= OBJECTIVE =
Lay out the records as a Markdown table with the columns Row and Line, starting with the line that contains "Click the announcements" and going on through the line that contains "click(697, 84)". Number each row, and leave out any blank lines.

= MATERIAL TO PROCESS =
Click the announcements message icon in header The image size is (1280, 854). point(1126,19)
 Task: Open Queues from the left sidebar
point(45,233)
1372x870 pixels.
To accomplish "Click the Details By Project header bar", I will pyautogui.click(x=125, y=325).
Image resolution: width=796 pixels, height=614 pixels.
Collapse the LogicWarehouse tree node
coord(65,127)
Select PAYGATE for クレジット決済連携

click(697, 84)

==

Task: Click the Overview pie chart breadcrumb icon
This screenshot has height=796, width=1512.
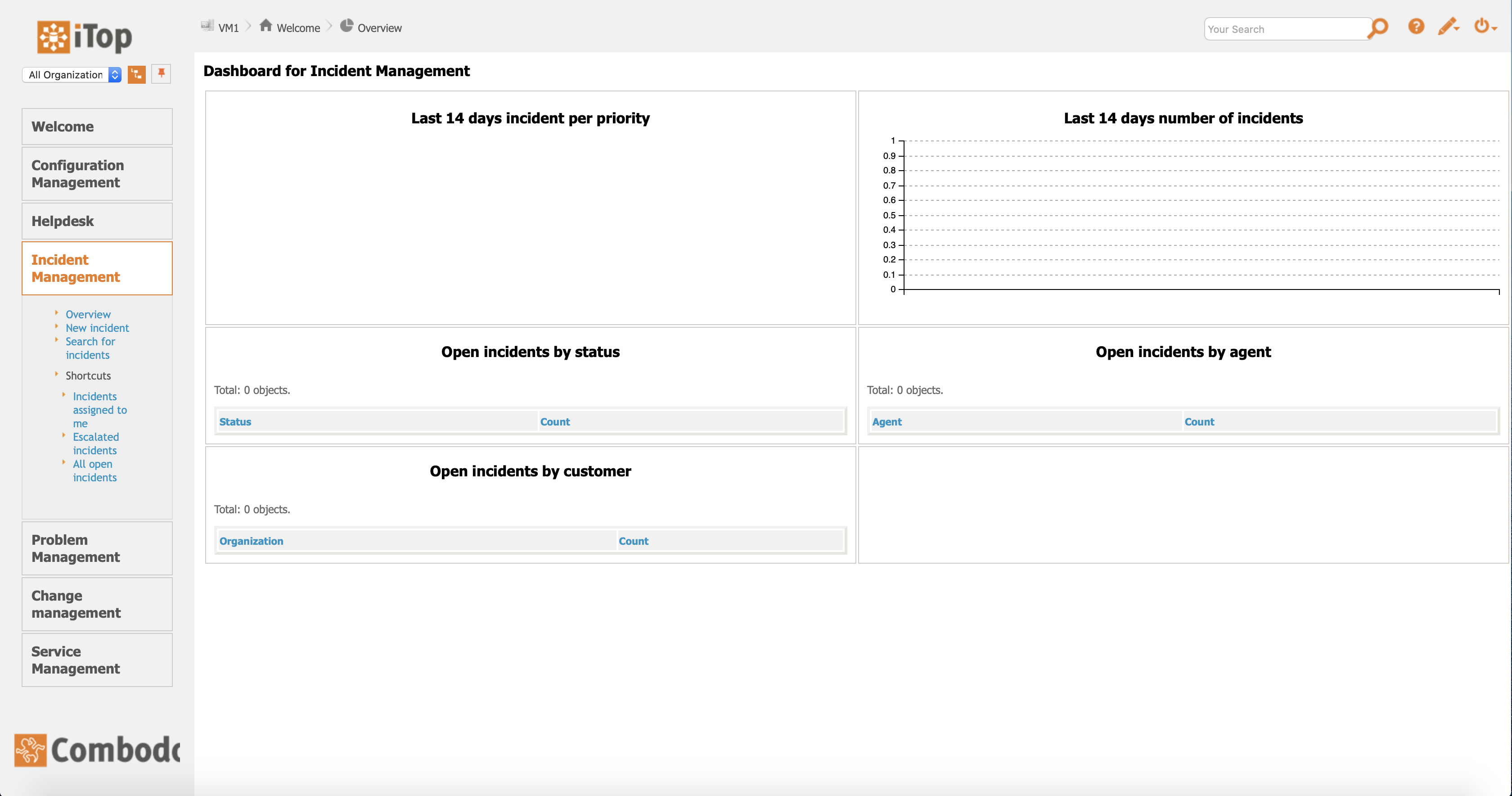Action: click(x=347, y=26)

= RESPONSE =
| Row | Line |
|---|---|
| 1 | Click the announcements message icon in header The image size is (1280, 854). point(1126,19) |
| 2 |  Task: Open Queues from the left sidebar |
| 3 | point(45,233) |
| 4 | 1372x870 pixels. |
| 5 | To accomplish "Click the Details By Project header bar", I will pyautogui.click(x=125, y=325). |
| 6 | Image resolution: width=796 pixels, height=614 pixels. |
| 7 | Collapse the LogicWarehouse tree node |
| 8 | coord(65,127) |
| 9 | Select PAYGATE for クレジット決済連携 |
| 10 | click(697, 84) |